Classifying Subjects with PFC Lesions from Healthy Controls during Working Memory Encoding via Graph Convolutional Networks

This paper describes a group-level classification of 14 patients with prefrontal cortex (pFC) lesions from 20 healthy controls using multi-layer graph convolutional networks (GCN) with features inferred from the scalp EEG recorded from the encoding phase of working memory (WM) trials. We first construct undirected and directed graphs to represent the WM encoding for each trial for each subject using distance correlation- based functional connectivity measures and differential directed information-based effective connectivity measures, respectively. Centrality measures of betweenness centrality, eigenvector centrality, and closeness centrality are inferred for each of the 64 channels from the brain connectivity. Along with the three centrality measures, each graph uses the relative band powers in the five frequency bands - delta, theta, alpha, beta, and gamma- as node features. The summarized graph representation is learned using two layers of GCN followed by mean pooling, and fully connected layers are used for classification.
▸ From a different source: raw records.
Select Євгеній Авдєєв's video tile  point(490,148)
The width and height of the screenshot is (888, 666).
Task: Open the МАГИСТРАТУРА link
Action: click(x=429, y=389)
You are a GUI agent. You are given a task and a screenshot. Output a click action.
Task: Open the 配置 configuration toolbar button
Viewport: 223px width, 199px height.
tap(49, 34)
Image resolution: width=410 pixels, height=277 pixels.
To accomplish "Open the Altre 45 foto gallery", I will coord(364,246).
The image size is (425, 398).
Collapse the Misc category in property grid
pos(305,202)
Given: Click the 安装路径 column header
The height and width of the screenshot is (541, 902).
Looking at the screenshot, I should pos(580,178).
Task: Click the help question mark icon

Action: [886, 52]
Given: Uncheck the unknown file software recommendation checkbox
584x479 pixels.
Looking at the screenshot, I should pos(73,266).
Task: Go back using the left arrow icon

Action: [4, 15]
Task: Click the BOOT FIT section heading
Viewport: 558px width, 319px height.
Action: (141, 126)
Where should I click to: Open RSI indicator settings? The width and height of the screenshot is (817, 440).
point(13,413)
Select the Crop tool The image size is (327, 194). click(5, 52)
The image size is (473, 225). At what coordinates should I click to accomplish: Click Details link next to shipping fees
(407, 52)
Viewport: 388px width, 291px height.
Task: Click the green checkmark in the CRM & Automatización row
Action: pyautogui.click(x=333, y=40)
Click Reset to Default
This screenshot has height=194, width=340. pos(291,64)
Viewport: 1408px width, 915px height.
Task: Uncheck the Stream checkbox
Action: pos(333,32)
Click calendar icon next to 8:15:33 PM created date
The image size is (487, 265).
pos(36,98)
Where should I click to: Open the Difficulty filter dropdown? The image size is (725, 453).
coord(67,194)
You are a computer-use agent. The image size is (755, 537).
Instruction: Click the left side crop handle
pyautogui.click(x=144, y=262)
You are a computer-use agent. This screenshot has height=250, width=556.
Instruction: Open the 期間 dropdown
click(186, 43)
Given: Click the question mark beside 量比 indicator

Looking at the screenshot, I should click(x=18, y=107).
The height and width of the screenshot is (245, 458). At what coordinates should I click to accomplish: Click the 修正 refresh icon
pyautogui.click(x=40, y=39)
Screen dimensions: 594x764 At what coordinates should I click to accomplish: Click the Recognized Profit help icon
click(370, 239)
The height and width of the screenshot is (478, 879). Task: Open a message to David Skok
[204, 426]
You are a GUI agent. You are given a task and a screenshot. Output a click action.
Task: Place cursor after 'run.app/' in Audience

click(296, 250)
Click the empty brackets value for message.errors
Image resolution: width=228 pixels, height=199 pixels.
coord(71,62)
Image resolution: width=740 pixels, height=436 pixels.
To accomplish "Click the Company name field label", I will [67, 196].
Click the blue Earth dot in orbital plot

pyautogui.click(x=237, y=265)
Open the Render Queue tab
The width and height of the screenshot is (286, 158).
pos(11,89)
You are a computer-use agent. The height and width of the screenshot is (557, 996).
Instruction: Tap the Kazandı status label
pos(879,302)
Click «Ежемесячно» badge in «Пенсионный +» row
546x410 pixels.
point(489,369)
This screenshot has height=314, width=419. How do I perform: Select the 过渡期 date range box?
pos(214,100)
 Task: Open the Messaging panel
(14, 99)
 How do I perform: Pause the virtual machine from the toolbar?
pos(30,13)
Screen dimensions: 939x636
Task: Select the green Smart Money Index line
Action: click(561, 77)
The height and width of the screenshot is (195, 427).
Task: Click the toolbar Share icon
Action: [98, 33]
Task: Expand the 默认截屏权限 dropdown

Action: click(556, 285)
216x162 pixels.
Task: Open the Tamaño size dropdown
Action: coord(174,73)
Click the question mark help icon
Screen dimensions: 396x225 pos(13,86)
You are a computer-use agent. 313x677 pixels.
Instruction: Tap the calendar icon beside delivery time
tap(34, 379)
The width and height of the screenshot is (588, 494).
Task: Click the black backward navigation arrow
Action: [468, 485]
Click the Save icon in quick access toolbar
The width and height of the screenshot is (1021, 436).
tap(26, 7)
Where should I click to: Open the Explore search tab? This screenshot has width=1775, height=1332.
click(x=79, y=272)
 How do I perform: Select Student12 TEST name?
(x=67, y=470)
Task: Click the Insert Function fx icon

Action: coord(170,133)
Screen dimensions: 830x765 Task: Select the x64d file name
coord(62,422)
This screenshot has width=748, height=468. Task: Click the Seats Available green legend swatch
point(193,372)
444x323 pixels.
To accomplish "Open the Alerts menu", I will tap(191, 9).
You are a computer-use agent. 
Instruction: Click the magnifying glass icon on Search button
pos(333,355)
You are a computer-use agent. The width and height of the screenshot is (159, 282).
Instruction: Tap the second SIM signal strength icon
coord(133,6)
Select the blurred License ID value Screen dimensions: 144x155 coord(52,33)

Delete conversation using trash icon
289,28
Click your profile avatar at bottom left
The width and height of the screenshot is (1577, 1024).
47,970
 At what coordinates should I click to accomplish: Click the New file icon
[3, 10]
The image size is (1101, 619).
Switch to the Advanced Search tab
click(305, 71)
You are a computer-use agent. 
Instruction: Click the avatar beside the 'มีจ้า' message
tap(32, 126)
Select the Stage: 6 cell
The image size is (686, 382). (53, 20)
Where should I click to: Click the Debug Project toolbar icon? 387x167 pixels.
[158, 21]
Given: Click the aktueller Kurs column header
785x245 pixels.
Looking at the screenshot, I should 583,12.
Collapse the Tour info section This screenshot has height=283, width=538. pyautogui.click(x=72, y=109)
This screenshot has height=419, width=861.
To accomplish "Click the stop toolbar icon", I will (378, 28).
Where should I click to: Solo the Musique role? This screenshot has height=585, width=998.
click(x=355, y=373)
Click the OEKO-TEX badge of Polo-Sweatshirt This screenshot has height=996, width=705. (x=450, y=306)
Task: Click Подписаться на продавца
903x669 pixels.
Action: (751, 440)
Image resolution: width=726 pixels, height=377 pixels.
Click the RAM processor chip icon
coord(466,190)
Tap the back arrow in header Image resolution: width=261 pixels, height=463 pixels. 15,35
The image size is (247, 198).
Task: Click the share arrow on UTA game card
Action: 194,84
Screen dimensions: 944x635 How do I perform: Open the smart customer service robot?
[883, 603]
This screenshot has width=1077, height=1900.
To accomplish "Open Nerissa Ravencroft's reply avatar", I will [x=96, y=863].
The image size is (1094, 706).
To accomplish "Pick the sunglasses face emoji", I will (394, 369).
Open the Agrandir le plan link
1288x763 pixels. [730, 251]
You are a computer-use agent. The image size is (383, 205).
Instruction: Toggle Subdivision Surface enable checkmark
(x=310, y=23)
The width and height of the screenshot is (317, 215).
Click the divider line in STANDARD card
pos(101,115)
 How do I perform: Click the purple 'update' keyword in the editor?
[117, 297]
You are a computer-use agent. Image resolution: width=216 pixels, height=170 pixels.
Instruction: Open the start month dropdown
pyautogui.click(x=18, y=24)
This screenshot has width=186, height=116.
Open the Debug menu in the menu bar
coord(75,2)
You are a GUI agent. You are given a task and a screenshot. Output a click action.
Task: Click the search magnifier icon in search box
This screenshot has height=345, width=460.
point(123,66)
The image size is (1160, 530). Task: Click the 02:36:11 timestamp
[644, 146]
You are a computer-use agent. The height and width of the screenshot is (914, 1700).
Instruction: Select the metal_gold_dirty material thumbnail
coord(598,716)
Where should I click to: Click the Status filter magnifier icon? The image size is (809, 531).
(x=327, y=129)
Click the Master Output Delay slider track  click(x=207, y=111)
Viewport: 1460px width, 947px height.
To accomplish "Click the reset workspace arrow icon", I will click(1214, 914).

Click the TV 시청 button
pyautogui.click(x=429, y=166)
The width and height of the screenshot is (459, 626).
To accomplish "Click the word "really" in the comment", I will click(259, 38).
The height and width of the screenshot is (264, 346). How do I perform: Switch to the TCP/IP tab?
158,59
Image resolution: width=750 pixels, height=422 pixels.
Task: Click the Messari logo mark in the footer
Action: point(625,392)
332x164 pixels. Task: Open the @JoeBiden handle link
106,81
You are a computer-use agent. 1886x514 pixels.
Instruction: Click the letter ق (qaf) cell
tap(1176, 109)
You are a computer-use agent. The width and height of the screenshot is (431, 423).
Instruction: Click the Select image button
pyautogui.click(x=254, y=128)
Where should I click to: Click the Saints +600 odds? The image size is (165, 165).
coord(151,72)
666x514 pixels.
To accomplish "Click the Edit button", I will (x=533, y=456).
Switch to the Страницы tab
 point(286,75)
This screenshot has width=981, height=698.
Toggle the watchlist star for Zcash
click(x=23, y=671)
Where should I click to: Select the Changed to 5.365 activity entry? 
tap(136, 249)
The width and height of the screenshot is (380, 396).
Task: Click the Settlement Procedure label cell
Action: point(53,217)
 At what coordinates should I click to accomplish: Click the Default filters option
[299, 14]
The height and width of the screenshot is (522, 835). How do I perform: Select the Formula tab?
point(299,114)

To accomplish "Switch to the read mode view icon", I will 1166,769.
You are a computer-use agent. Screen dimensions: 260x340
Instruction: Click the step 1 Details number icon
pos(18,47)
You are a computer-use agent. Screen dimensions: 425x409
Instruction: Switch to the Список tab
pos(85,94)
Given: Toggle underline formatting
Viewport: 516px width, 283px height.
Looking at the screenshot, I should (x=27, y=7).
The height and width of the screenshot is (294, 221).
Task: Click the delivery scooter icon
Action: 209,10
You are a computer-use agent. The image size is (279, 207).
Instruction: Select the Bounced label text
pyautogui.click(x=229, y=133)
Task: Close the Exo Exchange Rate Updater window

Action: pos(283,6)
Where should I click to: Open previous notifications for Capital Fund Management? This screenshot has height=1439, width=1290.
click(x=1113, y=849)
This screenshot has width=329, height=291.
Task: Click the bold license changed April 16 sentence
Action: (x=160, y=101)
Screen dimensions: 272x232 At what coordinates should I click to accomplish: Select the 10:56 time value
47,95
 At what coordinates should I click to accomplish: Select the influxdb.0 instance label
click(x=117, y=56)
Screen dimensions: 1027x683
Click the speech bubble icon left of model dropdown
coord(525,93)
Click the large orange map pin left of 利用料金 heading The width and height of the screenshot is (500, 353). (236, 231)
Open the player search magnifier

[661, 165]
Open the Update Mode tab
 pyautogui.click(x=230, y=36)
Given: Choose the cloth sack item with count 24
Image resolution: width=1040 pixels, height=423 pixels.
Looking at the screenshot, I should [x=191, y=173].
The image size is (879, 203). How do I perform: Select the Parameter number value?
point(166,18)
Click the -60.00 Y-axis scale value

The final class label for a subject is decided using majority voting based on the results from all the subject's trials. The GCN-based model can correctly classify 28 of the 34 subjects (82.35% accuracy) with undirected edges represented by functional connectivity measure of distance correlation and classify all 34 subjects (100% accuracy) with directed edges characterized by effective connectivity measure of differential directed information.